Moreover, trying to bar Trump from holding future office under the 14th Amendment – originally used to disenfranchise Confederates after the Civil War – is “irrelevant” because it is conditioned on his removal from office, which cannot happen for the simple reason Trump isn’t in office any more, the lawyers said.

They also argued it would amount to a Bill of Attainder, explicitly prohibited under Article 1, Section 9 of the Constitution. It is the same article Democrats have invoked to accuse Trump of accepting foreign “emoluments” during his presidency, which was thrown out as moot by the Supreme Court last week.

Denying any wrongdoing alleged in the eight “averments,” the lawyers also challenged the fact that the House Democrats improperly crammed multiple charges into a single article, and deprived Trump of his due process rights by holding no hearings or giving him an opportunity to respond.

Democrats have accused Trump of “inciting insurrection” by claiming there were irregularities with the 2020 election and telling protesters outside the White House on January 6 to “fight like hell.” The impeachment claims this directly led to the unrest at the Capitol, when protesters disrupted the joint session of Congress. 

Denying the charge, Trump also said the US Constitution and Bill of Rights “specifically and intentionally protect unpopular speech from government retaliation.” 

If the First Amendment protected only speech the government deemed popular in current American culture, it would be no protection at all.

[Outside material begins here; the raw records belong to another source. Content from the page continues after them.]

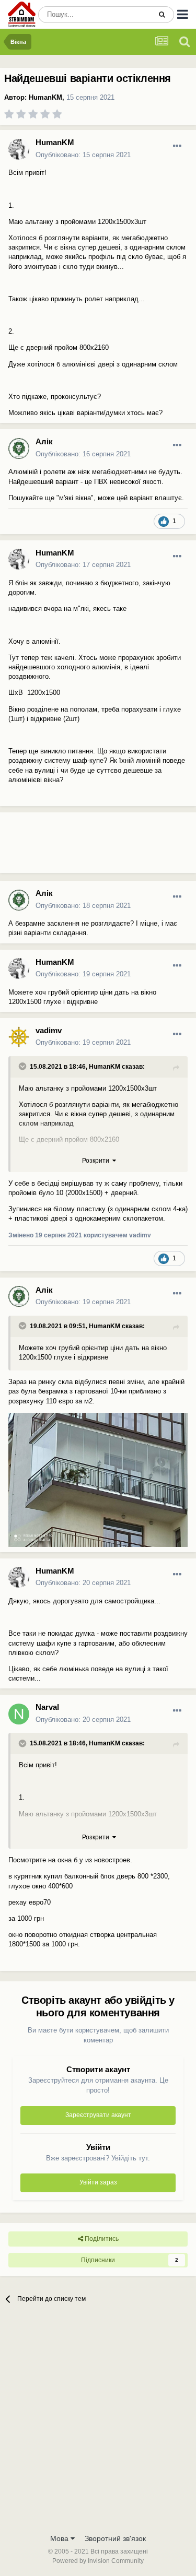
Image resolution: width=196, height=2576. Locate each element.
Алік (44, 441)
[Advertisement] (83, 847)
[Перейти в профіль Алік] (18, 448)
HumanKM (45, 97)
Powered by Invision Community (98, 2561)
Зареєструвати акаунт (98, 2115)
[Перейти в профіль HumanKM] (18, 149)
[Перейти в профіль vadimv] (18, 1036)
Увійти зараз (98, 2182)
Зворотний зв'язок (115, 2538)
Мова (60, 2538)
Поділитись (101, 2238)
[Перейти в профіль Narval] (18, 1714)
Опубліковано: (83, 155)
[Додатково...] (177, 146)
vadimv (49, 1030)
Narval (47, 1707)
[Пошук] (162, 14)
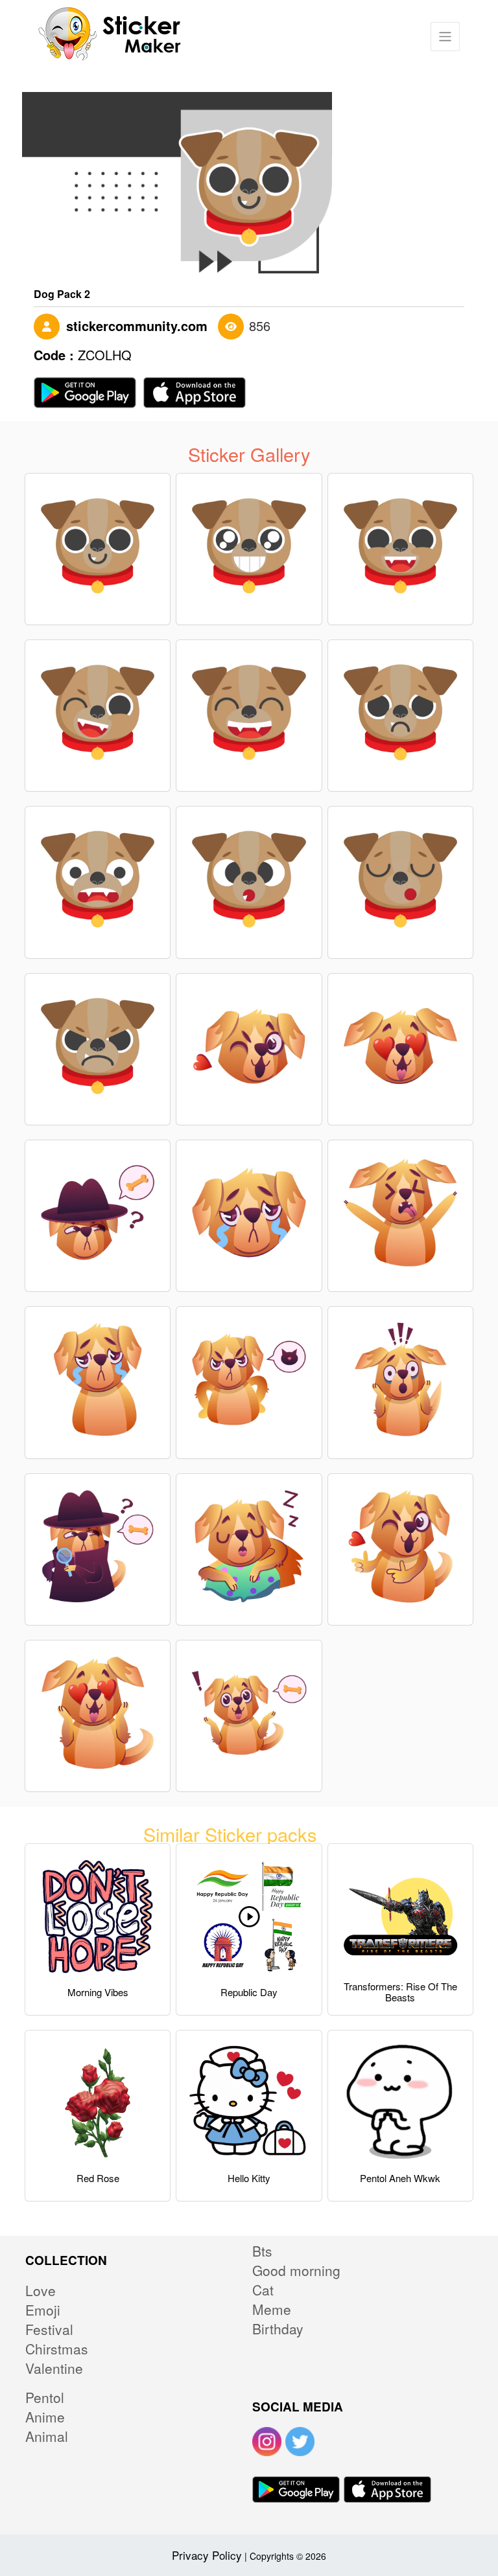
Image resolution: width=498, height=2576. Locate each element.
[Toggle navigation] (445, 36)
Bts (262, 2250)
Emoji (42, 2309)
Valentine (54, 2368)
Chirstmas (56, 2348)
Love (40, 2290)
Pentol (44, 2397)
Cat (263, 2289)
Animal (46, 2436)
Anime (45, 2416)
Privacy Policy (207, 2555)
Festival (49, 2329)
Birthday (277, 2328)
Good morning (296, 2270)
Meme (271, 2309)
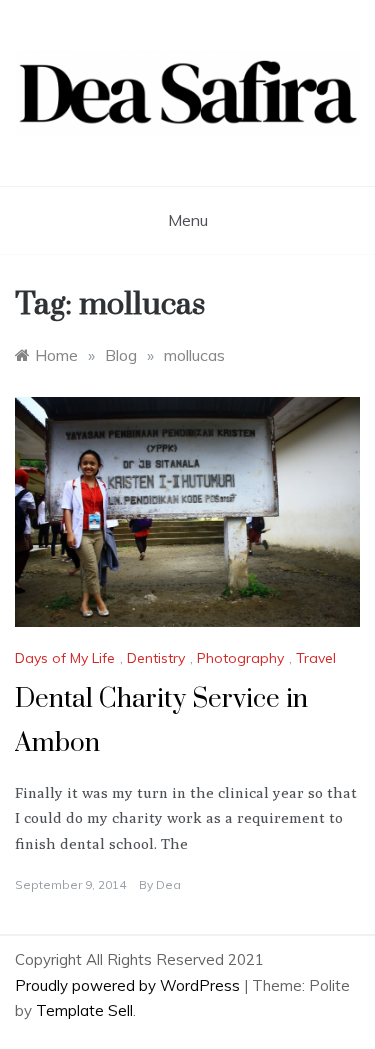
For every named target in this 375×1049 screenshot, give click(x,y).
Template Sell (84, 1010)
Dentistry (156, 658)
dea (168, 884)
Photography (240, 658)
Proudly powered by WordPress (129, 985)
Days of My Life (65, 658)
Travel (316, 658)
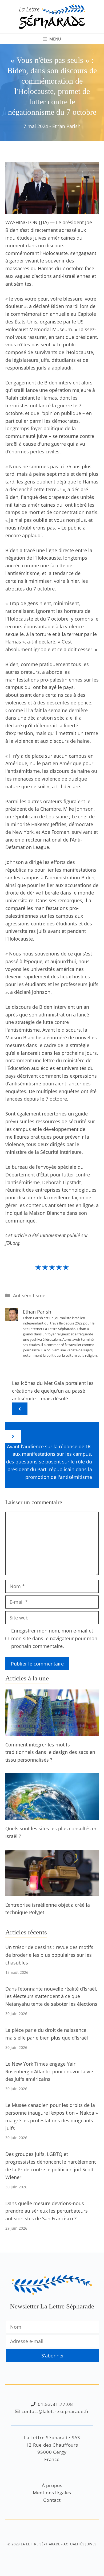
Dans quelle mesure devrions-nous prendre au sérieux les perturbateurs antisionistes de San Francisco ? (46, 2211)
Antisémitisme (29, 1295)
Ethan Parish (66, 126)
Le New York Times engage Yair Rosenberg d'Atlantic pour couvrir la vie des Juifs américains (49, 2071)
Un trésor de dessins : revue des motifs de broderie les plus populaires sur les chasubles (49, 1955)
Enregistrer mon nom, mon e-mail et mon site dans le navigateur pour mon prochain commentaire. (54, 1638)
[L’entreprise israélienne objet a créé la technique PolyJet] (52, 1892)
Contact (52, 2500)
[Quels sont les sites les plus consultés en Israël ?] (52, 1816)
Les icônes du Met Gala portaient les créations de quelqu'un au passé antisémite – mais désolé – (53, 1391)
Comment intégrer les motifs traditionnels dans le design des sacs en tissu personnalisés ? (50, 1752)
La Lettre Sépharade (40, 2544)
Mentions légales (52, 2492)
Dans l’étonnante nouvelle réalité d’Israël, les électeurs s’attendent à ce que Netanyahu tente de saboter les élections (51, 1996)
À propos (52, 2485)
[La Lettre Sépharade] (52, 16)
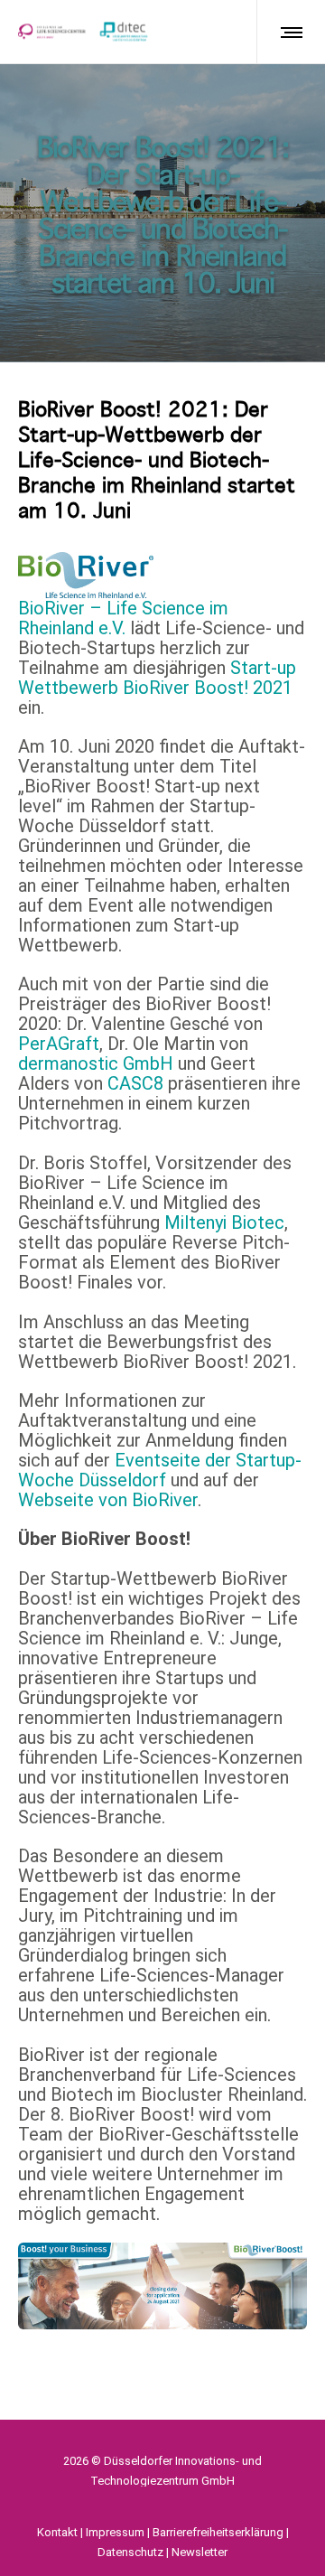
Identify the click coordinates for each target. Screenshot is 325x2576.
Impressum (115, 2532)
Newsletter (200, 2552)
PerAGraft (58, 1043)
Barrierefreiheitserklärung (218, 2532)
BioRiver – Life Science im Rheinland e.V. (123, 618)
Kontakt (57, 2532)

Trump’s lawyers also pointed out that the chief justice of the Supreme Court will not preside over the Senate trial as is custom, but that a Democrat senator – who will also be a juror – will do so, in a breach of all norms and precedents. The Senate should throw out the impeachment as moot, and if not, acquit Trump on merits, the lawyers concluded.

While ten Republicans voted with the Democrats to impeach Trump on January 13 – and four abstained – it would take a two-thirds majority in the Senate to actually convict him. Though the vote on the constitutionality of the process forced by Sen. Rand Paul (R-Kentucky) last month failed, it showed only five Republicans were willing to cross the aisle on the issue, suggesting that the Senate is unlikely to have the votes to convict.

Trump is the only US president to be impeached twice. The Democrat-dominated House impeached him the first time in December 2019, for alleged “abuse of power and obstruction of Congress” regarding a phone call with the president of Ukraine. The Senate acquitted him in January 2020, in a vote mostly along partisan lines. Sen. Mitt Romney (R-Utah) joined the Democrats in voting yes on one of the articles, becoming the only senator in US history to vote for the impeachment conviction of a president of his own party.